### DOCUMENT SECTION
The authors declare no conflict of interest.

Figures

**Figure 1**
Study methodology. (A) In vivo experiments. C57 ApoE^−/− mice were placed on CD or HFD; the latter were treated with PG545 in two doses, SST0001 or NS. C57 WT mice were placed on either CD or HFD. Mice were then sacrificed, and blood, livers, and MPMs were collected for analysis. (B) In vitro experiments. MPMs were collected from C57 ApoE^−/− mice, treated with PG545 or SST0001 and tested for lipid content and beta-oxidation of lipids.

**Figure 2**
Effect of heparanase inhibition on liver steatosis. H&E, Oil-Red-O, and Masson’s Trichrome stainings of liver sections from E₀ mice on CD (A–C), E₀ mice on HFD (D–F), E₀ mice on HFD and PG545 low dose (G–I), E₀ mice on HFD and PG545 high dose (J–L), and E₀ mice on HFD and SST0001 (M–O).

**Figure 3**
Effect of SST0001 on liver histology. Immunoflourescent staining of liver sections with macrophages marker (F4/80 antibody) and wheat germ agglutinin (WGA, a carbohydrate-binding lectin) showing granuloma-like structures.

Saved data entries
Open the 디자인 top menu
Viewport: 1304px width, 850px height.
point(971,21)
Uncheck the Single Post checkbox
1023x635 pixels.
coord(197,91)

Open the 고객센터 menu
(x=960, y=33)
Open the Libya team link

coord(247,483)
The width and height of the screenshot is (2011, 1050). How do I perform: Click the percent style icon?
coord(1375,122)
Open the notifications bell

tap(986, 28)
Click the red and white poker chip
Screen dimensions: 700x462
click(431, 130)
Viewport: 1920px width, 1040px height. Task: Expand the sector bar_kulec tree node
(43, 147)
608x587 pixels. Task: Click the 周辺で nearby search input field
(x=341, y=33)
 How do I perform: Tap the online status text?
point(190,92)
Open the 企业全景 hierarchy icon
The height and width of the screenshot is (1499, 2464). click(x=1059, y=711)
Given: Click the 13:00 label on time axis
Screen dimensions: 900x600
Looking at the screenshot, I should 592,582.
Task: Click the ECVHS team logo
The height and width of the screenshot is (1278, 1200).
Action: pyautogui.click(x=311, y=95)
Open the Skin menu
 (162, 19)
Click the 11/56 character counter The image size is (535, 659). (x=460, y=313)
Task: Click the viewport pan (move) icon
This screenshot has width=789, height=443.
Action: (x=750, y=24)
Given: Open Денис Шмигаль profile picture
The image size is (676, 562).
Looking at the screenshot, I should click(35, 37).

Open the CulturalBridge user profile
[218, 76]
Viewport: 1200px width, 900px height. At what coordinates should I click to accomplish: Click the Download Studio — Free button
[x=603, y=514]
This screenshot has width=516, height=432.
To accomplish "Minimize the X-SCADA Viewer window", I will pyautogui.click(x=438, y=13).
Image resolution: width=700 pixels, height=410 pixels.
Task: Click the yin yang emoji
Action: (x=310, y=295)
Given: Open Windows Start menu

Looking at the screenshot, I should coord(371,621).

### TASK GOAL
Do these statements agree with the figure legends? Answer yes or no for each, quoting the deciding words from the legends. 1. In the in vitro experiments, MPMs were tested for protein content. 2. Liver sections were stained with Masson’s Trichrome. 3. F4/80 antibody served as a macrophage marker.

### ANSWER BELOW
1. No: "tested for lipid content and beta-oxidation of lipids"
2. Yes: "H&E, Oil-Red-O, and Masson’s Trichrome stainings of liver sections"
3. Yes: "macrophages marker (F4/80 antibody)"